Il est évident que Bernard Quiriny ne pouvait se contenter d’un tiède satire reprenant le mythe de l’amazone et l’appliquant à une société actuelle. Mais cette uchronie m’a semblé par bien des cotés lourde et trop peu crédible pour me passionner. Ici, je veux dire en Belgique, donc, les hommes sont stérilisés, leur sperme traité de façon à ne produire que des femmes par insémination artificielle. Les garçons qui naissent pas erreur (pour le cas où la mère a refusé un avortement "thérapeutique" (le système a parfois quelques failles), sont conduits dans des élevages en commun et pourront plus tard travailler comme hommes de maison (larbins, en fait) en attendant de prononcer leur offrande et leur reniement (ceci consistant évidemment à offrir leur masculinité à la Bergère, ie à être castrés). Les femmes vivent dans des appartements sororaux, l’orthographe officielle a été revue et le genre des noms modifié (un gynécée devient une gynécée par exemple). L’homosexualité est devenue nouvelle norme, on promène parfois ses larbins en laisse. Quant au Palais Impérial, il nous est servi comme une cour où les prétendantes rivalisent et complotent, où Judith, la Bergère, donc n’est en réalité qu’une folle dépravée et droguée.

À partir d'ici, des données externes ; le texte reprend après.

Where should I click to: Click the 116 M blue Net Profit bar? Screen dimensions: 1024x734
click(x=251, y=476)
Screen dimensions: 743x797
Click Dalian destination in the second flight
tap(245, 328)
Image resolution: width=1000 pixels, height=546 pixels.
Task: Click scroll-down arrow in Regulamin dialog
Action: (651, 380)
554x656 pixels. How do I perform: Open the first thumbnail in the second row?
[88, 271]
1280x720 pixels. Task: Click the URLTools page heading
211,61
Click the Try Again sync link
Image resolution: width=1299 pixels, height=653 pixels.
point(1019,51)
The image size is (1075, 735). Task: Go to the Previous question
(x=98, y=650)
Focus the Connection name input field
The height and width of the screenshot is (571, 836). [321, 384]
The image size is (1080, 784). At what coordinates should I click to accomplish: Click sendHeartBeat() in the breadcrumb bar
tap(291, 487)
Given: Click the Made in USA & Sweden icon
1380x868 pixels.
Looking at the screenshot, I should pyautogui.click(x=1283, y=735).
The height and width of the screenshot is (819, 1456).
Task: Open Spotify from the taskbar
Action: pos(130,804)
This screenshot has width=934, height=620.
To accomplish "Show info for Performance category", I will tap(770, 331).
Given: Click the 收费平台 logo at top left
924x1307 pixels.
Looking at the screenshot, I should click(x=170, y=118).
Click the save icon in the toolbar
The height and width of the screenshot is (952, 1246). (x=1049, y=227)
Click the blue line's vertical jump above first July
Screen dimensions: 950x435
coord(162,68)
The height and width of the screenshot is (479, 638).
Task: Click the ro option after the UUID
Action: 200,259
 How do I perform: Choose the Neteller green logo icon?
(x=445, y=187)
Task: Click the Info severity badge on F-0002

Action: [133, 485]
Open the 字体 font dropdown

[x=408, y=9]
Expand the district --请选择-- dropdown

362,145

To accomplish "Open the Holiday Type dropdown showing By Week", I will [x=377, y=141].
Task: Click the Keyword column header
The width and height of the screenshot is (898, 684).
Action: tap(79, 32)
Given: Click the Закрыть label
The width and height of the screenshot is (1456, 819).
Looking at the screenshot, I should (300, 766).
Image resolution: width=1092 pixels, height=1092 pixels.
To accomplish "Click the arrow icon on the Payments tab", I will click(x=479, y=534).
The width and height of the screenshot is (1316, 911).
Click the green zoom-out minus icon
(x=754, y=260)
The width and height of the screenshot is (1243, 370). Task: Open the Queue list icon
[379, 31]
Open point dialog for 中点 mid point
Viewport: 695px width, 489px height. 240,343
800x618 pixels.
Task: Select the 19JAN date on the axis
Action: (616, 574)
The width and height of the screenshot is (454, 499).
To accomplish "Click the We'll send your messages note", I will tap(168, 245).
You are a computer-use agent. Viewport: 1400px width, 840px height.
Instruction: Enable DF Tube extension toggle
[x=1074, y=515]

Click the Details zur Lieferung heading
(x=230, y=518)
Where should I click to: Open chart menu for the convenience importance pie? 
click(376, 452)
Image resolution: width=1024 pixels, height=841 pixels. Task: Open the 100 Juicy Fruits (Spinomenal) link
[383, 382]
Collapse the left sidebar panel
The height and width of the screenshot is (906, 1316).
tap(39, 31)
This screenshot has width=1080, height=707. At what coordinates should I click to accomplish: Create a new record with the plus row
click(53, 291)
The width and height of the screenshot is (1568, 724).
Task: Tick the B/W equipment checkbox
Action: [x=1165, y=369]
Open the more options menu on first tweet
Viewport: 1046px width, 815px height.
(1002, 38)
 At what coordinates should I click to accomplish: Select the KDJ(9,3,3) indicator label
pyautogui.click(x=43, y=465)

Evidemment, sous les dehors « libérés » du pays se cachent la misère et la soumission d’un pays, la domination et la manipulation des masses (biographies tronquées, livres interdits, patrimoine artistique contrôlé : le Manneken-Pis a été remplacé par une statue de Judith enfant mais l’on peut quand même en acheter des reproductions dotées d’un petit sexe en plâtre que l’on peut réduire en bouillie à l’aide d’un petit marteau vendu avec).

 

Pas convaincue, donc. J’aurais sans doute aimé un conte plus vraisemblable. Le traitement en farce ubuesque et le voyage des français manipulés ne sont ni crédibles ni convaincants (même si l’on sent que BQ pointe aussi le snobisme de ces germanopratins du doigt en montrant ces faux intellectuels bêler avec le troupeau et se pâmer officiellement l’Empire par faiblesse et mimétisme).

 

Mais les nombreuses exagérations rendent le tout avant tout grossier et beaucoup trop caricatural pour m’avoir arraché ne serait-ce qu’un sourire.